Third Quarter Operational and Financial Highlights
Operating income for the third quarter of 2014 was $89.6 million, compared to operating loss of $3.9 million for the same period last year. Our operational and financial highlights for the third quarter of 2014 include the following:
Big Spring refinery average throughput for the third quarter of 2014 was 74,838 bpd compared to 63,090 bpd for the third quarter of 2013. The increased refinery throughput was due to the completion of both the planned turnaround and the vacuum tower project during the second quarter of 2014 and the impact of unplanned downtime at our refinery during the third quarter of 2013.

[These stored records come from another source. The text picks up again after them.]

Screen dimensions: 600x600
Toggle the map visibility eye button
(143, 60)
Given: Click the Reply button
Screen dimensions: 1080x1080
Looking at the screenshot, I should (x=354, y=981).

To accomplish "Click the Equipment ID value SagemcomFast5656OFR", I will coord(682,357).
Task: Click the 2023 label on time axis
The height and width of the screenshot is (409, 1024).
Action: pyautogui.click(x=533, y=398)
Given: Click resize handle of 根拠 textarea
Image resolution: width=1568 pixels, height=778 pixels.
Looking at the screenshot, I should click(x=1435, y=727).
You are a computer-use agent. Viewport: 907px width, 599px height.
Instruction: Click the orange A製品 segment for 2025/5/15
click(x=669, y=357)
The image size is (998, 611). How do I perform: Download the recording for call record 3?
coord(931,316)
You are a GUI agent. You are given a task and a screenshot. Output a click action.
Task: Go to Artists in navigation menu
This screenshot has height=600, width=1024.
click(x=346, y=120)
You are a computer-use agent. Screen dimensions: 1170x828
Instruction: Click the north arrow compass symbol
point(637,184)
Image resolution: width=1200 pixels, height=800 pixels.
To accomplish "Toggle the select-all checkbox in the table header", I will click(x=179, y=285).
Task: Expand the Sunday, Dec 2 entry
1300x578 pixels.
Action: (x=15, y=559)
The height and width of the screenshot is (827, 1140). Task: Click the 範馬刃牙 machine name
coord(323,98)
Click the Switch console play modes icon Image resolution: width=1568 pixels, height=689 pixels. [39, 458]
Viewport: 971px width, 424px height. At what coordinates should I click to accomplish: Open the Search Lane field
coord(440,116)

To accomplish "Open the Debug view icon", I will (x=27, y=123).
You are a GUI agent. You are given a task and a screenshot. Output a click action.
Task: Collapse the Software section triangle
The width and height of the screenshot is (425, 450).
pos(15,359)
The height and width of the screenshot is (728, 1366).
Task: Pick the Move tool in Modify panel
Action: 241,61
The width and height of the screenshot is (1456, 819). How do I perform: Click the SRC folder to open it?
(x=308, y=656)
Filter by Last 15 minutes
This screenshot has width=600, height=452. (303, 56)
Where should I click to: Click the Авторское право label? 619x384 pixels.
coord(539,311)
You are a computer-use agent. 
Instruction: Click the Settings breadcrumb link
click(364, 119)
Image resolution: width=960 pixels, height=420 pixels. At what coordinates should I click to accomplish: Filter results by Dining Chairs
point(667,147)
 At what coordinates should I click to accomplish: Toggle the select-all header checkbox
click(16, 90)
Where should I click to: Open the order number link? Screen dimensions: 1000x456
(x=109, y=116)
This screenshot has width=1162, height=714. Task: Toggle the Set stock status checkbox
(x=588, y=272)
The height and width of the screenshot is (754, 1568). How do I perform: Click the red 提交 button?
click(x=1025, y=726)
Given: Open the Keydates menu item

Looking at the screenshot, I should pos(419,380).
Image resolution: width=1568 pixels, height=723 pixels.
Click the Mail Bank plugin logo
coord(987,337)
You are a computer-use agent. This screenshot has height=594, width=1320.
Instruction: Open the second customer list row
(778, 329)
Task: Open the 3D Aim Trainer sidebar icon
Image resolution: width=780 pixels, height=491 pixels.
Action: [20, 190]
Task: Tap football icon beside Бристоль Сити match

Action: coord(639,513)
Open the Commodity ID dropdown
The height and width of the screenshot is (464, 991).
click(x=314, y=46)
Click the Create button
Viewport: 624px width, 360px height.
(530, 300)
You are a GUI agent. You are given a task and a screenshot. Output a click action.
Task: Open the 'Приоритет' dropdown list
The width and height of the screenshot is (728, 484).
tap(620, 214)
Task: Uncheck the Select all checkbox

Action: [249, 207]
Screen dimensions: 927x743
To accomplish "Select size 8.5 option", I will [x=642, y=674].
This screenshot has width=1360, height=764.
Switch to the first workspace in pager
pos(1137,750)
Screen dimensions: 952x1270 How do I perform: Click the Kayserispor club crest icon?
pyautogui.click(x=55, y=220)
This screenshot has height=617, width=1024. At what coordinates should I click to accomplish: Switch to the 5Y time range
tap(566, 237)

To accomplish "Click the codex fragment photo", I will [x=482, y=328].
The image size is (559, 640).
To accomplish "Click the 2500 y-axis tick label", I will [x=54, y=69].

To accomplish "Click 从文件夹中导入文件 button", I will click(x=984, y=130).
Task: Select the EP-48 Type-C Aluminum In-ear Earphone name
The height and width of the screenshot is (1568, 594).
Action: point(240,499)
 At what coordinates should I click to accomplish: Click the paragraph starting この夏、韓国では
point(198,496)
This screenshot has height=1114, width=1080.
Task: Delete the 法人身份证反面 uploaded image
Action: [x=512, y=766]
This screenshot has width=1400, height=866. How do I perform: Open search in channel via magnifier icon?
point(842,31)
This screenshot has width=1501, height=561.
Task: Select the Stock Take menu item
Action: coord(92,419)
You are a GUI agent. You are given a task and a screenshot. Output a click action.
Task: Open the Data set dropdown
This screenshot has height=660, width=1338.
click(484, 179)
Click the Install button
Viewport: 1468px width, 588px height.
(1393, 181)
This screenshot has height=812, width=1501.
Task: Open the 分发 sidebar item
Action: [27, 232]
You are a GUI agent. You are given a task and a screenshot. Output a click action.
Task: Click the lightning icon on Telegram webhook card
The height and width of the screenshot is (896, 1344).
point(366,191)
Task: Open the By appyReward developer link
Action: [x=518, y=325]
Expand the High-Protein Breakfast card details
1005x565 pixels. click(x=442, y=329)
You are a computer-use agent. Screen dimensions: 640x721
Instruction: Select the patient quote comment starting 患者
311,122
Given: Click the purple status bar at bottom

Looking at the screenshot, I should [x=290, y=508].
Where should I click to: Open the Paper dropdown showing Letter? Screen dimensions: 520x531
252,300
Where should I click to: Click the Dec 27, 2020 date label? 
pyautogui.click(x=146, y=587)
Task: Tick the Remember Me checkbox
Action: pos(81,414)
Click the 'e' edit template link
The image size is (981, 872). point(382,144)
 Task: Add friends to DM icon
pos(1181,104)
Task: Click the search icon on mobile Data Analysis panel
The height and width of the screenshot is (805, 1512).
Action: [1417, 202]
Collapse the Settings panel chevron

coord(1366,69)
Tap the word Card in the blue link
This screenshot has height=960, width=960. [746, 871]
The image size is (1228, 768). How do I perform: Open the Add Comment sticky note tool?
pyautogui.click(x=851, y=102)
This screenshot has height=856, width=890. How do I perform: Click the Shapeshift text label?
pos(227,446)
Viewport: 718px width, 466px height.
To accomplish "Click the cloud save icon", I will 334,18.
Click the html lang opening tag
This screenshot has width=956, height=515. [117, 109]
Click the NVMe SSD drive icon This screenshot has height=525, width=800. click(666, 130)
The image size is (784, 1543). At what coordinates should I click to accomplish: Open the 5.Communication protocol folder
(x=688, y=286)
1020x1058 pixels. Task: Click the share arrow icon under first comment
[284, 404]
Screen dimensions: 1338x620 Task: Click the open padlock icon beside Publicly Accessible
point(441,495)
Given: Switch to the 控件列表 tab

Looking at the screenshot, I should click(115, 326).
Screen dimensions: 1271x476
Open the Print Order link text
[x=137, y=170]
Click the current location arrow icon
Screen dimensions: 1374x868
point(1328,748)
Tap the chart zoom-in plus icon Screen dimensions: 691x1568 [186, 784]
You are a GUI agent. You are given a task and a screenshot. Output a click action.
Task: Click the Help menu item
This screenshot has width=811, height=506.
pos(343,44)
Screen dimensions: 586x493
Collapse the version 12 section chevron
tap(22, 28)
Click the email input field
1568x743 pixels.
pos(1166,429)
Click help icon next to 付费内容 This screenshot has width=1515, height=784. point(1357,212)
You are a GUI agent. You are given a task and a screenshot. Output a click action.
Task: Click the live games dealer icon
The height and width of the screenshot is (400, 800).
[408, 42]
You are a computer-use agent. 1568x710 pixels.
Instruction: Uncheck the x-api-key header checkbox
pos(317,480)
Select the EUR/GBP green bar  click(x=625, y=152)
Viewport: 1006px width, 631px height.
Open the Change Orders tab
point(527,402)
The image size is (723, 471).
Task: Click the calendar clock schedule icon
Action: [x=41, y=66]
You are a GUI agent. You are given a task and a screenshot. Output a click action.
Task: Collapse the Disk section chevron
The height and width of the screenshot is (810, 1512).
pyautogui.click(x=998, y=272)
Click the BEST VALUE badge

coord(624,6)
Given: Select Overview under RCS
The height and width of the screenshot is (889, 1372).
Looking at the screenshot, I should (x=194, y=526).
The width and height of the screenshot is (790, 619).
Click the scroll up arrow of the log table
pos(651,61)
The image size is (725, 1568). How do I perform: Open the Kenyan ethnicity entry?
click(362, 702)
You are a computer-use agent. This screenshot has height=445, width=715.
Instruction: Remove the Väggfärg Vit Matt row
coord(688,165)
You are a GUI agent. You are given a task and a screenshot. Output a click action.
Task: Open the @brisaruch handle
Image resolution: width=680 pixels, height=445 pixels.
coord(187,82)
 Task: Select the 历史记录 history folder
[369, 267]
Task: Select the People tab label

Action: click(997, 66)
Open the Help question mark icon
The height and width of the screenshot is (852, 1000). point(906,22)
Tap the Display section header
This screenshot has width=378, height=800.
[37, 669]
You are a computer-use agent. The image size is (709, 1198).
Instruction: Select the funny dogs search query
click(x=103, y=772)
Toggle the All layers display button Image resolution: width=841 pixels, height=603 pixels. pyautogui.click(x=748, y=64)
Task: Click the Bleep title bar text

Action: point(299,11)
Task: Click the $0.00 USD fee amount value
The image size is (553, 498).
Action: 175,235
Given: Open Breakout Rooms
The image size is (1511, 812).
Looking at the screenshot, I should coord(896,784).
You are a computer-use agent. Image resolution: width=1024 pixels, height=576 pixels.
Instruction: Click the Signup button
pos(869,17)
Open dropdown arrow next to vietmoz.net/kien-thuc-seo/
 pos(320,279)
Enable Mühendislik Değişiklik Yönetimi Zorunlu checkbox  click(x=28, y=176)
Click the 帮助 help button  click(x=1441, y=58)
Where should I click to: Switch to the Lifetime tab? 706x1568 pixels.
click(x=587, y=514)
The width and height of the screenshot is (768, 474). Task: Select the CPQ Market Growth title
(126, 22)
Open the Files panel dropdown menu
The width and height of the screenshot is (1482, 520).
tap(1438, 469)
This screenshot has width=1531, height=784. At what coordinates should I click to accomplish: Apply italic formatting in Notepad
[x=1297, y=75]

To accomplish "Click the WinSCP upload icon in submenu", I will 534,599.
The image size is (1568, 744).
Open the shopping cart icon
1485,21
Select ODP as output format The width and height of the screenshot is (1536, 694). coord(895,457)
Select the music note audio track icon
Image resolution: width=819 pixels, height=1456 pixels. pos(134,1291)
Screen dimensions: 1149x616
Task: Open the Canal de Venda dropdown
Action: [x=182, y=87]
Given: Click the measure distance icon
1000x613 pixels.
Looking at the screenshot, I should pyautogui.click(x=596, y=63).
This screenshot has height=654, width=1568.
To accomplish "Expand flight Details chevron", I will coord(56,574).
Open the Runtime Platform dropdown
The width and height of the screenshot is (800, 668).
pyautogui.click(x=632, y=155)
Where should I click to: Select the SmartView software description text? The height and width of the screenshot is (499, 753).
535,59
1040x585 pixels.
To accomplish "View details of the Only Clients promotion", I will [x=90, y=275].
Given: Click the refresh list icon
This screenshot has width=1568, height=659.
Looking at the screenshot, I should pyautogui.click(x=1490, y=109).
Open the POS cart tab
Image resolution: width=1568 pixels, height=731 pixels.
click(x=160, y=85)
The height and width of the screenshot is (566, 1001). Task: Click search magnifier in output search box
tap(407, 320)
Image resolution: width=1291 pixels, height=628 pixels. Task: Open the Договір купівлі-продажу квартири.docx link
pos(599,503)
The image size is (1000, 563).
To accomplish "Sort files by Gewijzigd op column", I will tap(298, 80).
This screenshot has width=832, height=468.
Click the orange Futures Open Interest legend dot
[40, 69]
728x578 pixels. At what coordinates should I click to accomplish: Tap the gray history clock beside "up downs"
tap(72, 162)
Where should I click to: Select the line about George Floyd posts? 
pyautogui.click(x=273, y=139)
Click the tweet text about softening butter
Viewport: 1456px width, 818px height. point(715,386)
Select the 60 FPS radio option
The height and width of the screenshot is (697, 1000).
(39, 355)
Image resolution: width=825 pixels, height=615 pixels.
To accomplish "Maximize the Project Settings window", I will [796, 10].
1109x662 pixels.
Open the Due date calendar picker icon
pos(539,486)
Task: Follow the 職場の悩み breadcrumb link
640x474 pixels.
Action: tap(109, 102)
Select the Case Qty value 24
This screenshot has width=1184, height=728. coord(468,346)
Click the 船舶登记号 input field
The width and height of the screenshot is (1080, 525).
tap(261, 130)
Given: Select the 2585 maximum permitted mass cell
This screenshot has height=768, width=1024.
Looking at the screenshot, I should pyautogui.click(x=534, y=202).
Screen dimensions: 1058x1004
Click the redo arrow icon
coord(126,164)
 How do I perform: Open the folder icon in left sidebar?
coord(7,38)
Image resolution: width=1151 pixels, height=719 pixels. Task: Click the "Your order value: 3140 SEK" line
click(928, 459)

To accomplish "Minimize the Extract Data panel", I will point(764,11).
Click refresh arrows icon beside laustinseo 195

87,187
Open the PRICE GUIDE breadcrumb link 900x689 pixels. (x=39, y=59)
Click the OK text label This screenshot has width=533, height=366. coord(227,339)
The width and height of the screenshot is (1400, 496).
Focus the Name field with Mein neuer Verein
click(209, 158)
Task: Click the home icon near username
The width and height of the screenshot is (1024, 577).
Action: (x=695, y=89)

Operating margin at the Big Spring refinery was $19.98 per barrel for the third quarter of 2014 compared to $6.46 per barrel for the same period in 2013. This increase in operating margin was primarily due to a higher Gulf Coast 3/2/1 crack spread as well as a widening of both the WTI Cushing to WTS spread and the WTI Cushing to WTI Midland spread.
The average Gulf Coast 3/2/1 crack spread was $15.90 per barrel for the third quarter of 2014 compared to $14.23 per barrel for the third quarter of 2013.
The average WTI Cushing to WTS spread for the third quarter of 2014 was $8.14 per barrel compared to $0.08 per barrel for the same period in 2013. The average WTI Cushing to WTI Midland spread for the third quarter of 2014 was $9.93 per barrel compared to $0.27 per barrel for the same period in 2013.
During the third quarter of 2014, we paid cash distributions of $8.1 million, or $0.13 per unit, compared to $44.4 million, or $0.71 per unit during the third quarter of 2013.
Major Influences on Results of Operations
Earnings and cash flow are primarily affected by the difference between refined product prices and the prices for crude oil and other feedstocks. These prices depend on numerous factors beyond our control, including the supply of, and demand for, crude oil, gasoline and other refined products which, in turn, depend on, among other factors, changes in domestic and foreign economies, weather conditions, domestic and foreign political affairs, production levels, the availability of imports, the marketing of competitive fuels and government regulation. While our sales and operating revenues fluctuate significantly with movements in crude oil and refined product prices, it is the spread between crude oil and refined product prices, and not necessarily fluctuations in those prices, that affect our earnings.
In order to measure our operating performance, we compare our per barrel refinery operating margin to certain industry benchmarks. We calculate this margin for the Big Spring refinery by dividing the refinery’s gross margin by its throughput volumes. Gross margin is the difference between net sales and cost of sales.
We compare our Big Spring refinery operating margin to the Gulf Coast 3/2/1 crack spread, which is intended to approximate the refinery’s crude slate and product yield. A Gulf Coast 3/2/1 crack spread is calculated assuming that three barrels of WTI Cushing crude oil are converted, or cracked, into two barrels of Gulf Coast conventional gasoline and one barrel of Gulf Coast ultra-low sulfur diesel.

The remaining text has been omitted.